Un día de mayo, el tiempo pasaba en blanco y negro en el televisor del salón. Un libro de texto descansaba sobre la mesa camilla, afectado por la desidia de un verano incipiente. Un banderillero citaba a un toro enorme en la pantalla del televisor, erguido, de puntillas, juntando la barbilla al pecho, desafiante, alzando al cielo su castigo. Entonces solo podían verse dos canales en toda la nación, y el mando a distancia era uno mismo, acopiando voluntad de levantarse a apretar el botón del aparato. Madre, que hacía punto en el sillón, dejó sobre la mesa la madeja de lana, las agujas y la pieza avanzada de un jersey, con cuidado de no perder los puntos de la última fila, y se dirigió a su cuarto. El banderillero fintó a la derecha, el toro aceptó el quiebro y cambió su trayectoria, y con un movimiento veloz, aquel hombre recogió su figura, volvió a erguirse, alzó sus brazos y descargó las puntas de las varas en el lomo del animal.
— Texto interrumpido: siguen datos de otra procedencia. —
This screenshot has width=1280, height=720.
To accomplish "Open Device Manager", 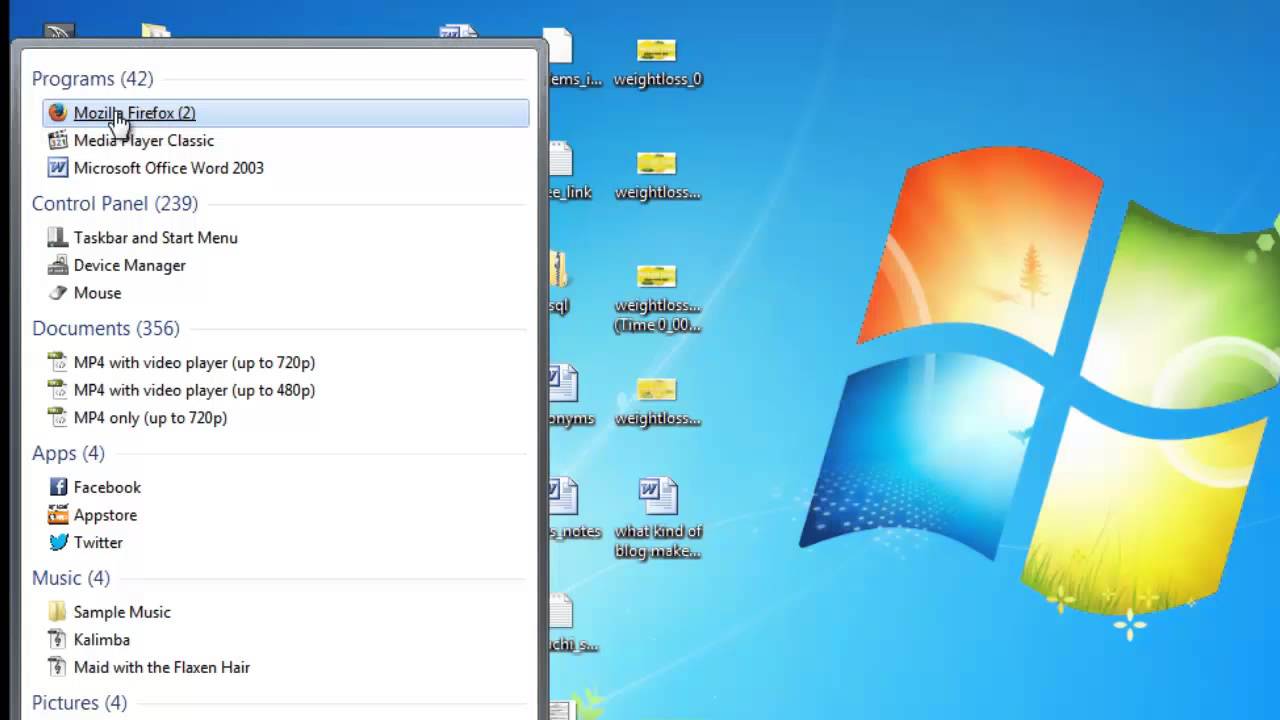I will 130,265.
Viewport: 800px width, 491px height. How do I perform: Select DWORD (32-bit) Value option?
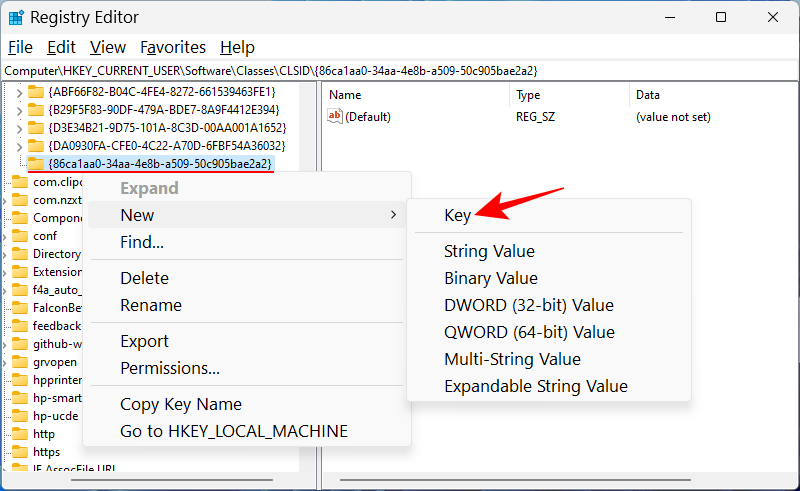(x=528, y=305)
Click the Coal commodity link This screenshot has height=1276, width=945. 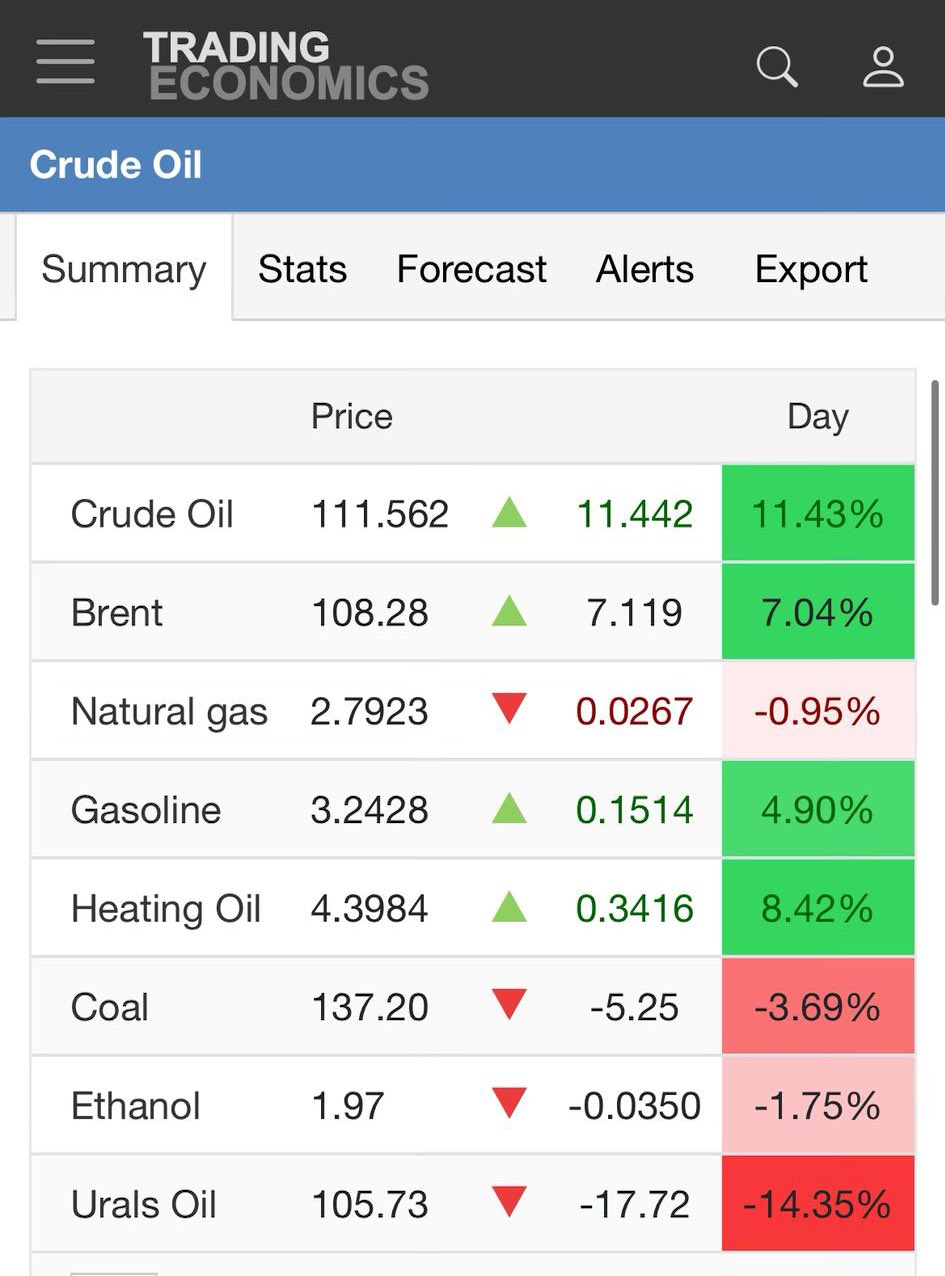click(x=110, y=1006)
Madre regresó con una fotografía, un pequeño retrato de estudio, algo gastado. Era una estampa familiar donde ella, sus padres, hermanos y algunos rostros de los que nunca supe, posaban en un decorado que emulaba el tendido de una plaza de toros, guarecidos detrás del burladero. Se sentó a mi lado y, uno a uno, fue señalando sus rostros. Me contó que el abuelo José —el del bombín, a la izquierda, al lado de madre— se encargó durante un tiempo de llevar las mulillas de arrastre en la plaza monumental de Valladolid, que las mulillas dormían en la cuadra de la casa familiar, junto a gallinas ponedoras y conejos de crianza, que ella se encargaba de darles la comida, de ponerles nombre y hablarles. Una tarde de toros, me dijo, un morlaco saltó por encima del burladero y, arremetiendo contra todo, fue a llegar a la puerta de arrastre y embistió hasta la muerte a las mulillas. El abuelo, tras el disgusto, buscó otra forma de dar esquinazo al hambre y decidió cambiar de tercio comprando un camión con bañera, para transportar carbón.
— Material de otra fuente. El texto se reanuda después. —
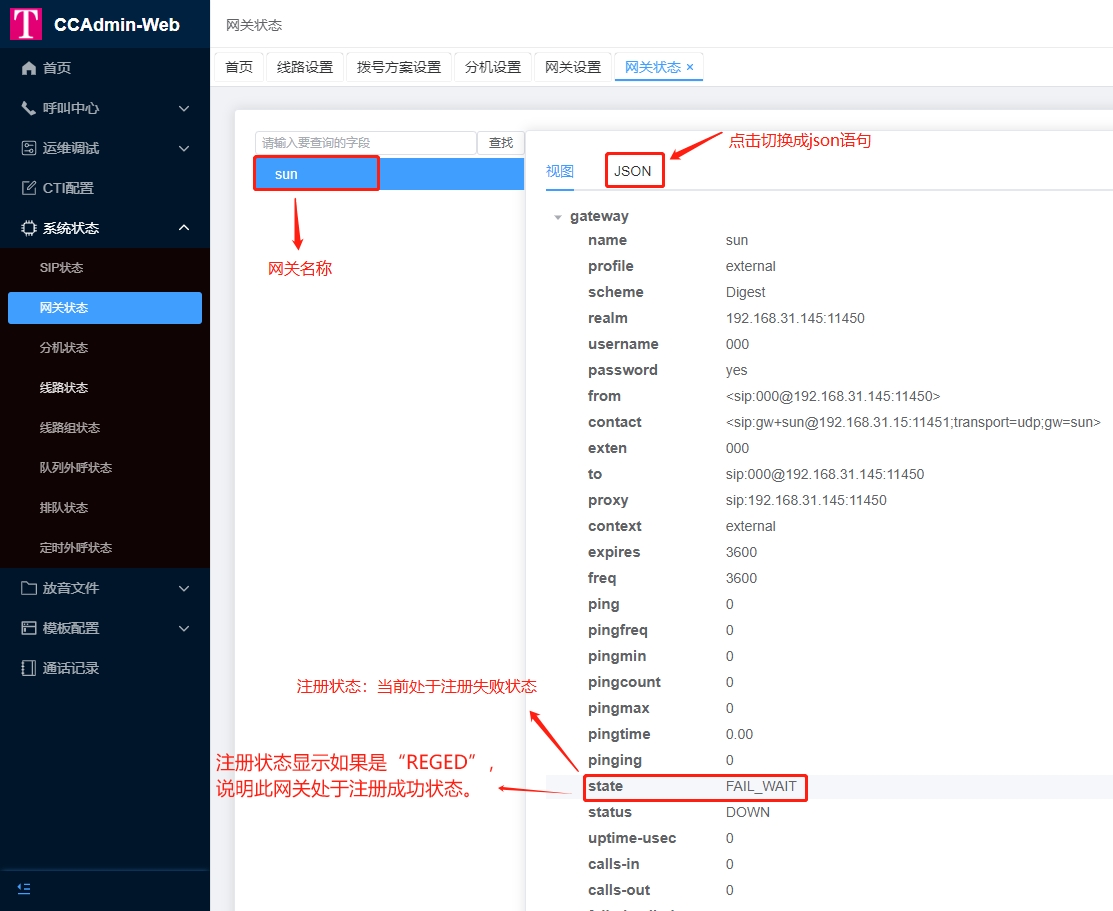Screen dimensions: 1113x911
Task: Open the 分机设置 tab
Action: tap(492, 67)
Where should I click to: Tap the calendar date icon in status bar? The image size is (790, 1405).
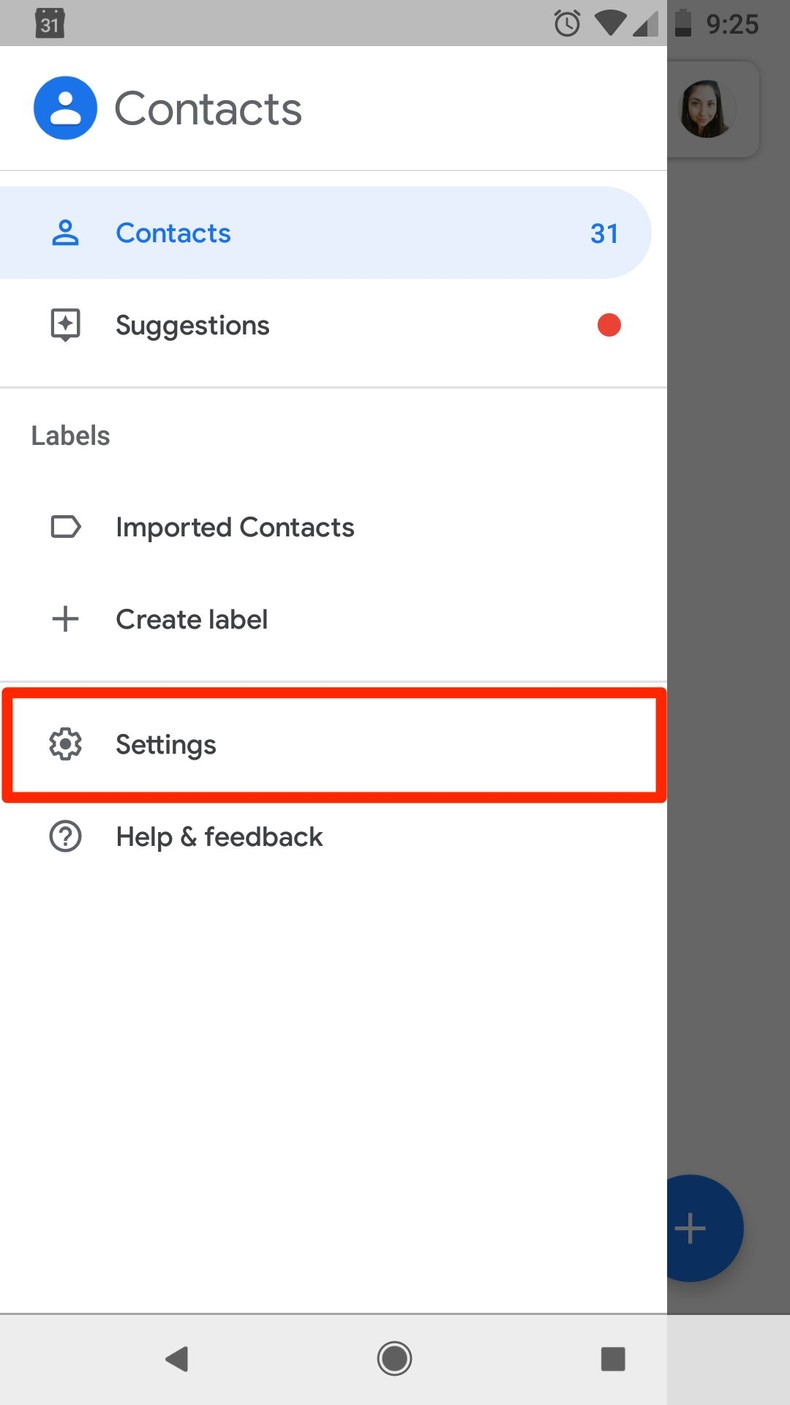coord(49,22)
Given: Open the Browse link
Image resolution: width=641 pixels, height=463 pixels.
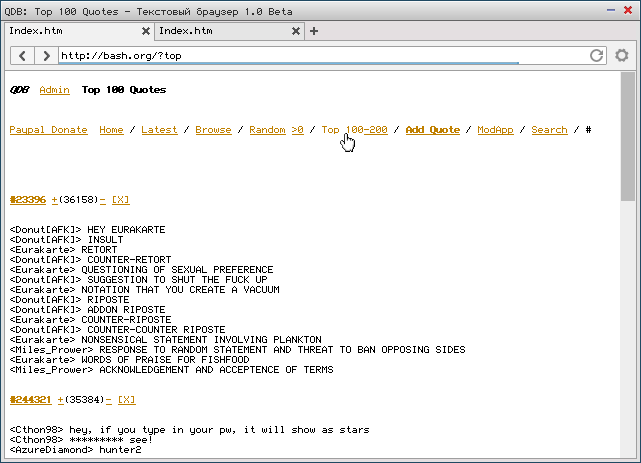Looking at the screenshot, I should [213, 130].
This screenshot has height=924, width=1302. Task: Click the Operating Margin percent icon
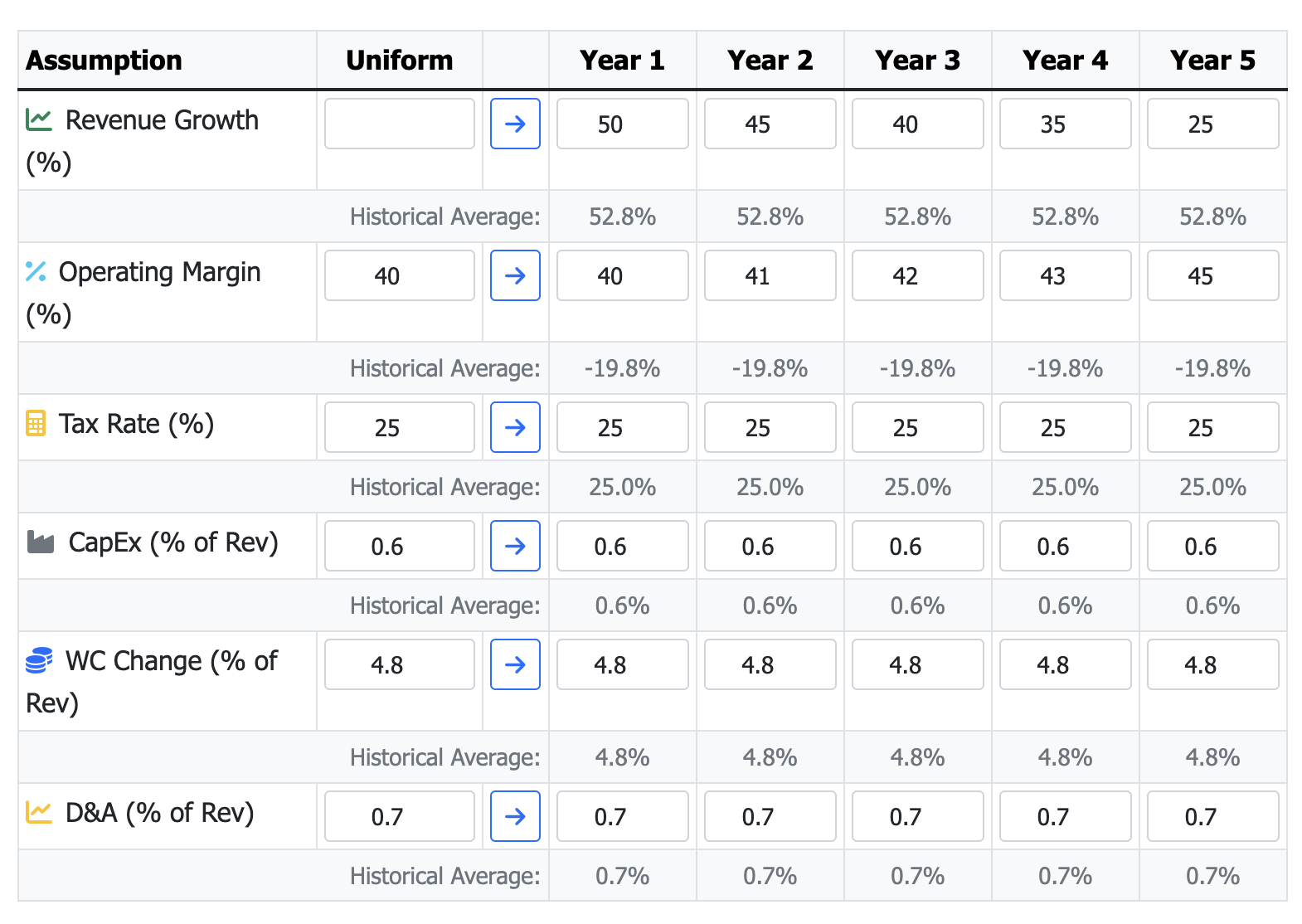(36, 271)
Aquella fotografía, me dijo, se la hicieron cuando aún era soltera, un año durante las fiestas grandes de Valladolid. El abuelo José, con su bombín calado, se fue antes de que pudiera conocerle. Su camión también se fue poco después por el camino de las noches de juerga que el tío Pepe —hermano de madre, el del sombrero mexicano, en el medio, espontáneo habitual de los antros de moda en la ciudad— solía dispensarse. La abuela Martina —con el pelo recogido en corona al igual que su hermana, a la izquierda de ella— se quedó compuesta y sin marido. A la abuela, no en el retrato, sino en carne y hueso, se le quedó el rostro agriado por la sequía que se extendió por los pasillos de la casa, en la calle Capuchinos; unos pasillos infinitos, con techos que rascaban el cielo. Su única compañía permanente a lo largo del luto fue Luisita, a su derecha, la mayor de las hijas, que no llegó a casarse. Ambas se cuidaban, y cuidaban de la casa, que envejecía junto a ellas. La tía Conchi, la hija menor y también la más menuda, parecía asomarse de puntillas al burladero. Conchita, decía madre, era muy despistada e inocente, y en mi memoria actual no es más alta ni muy distinta, y sonríe de la misma forma. Hace tiempo que no la veo, que no escucho su voz atiplada —que tanto me recuerda a la de Gracita Morales—, que no me cambia el nombre al saludarme. Tengo noticias suyas por la prima Marisa, le va bien, también al tío Ángel, su marido, disfrutando de sus nietos, los conocí una vez, en una comida familiar, chateaban por el móvil con amigos. De aquella fotografía, ya solo queda ella. Madre también marchó, porque marcharse es una fase más de la existencia.

Por poner otros ejemplos, procrastinar es también aplazar la lectura de ese libro que compré hace meses, demorar la visita anual al dentista, posponer el propósito de dejar de fumar, o eludir el momento de las despedidas.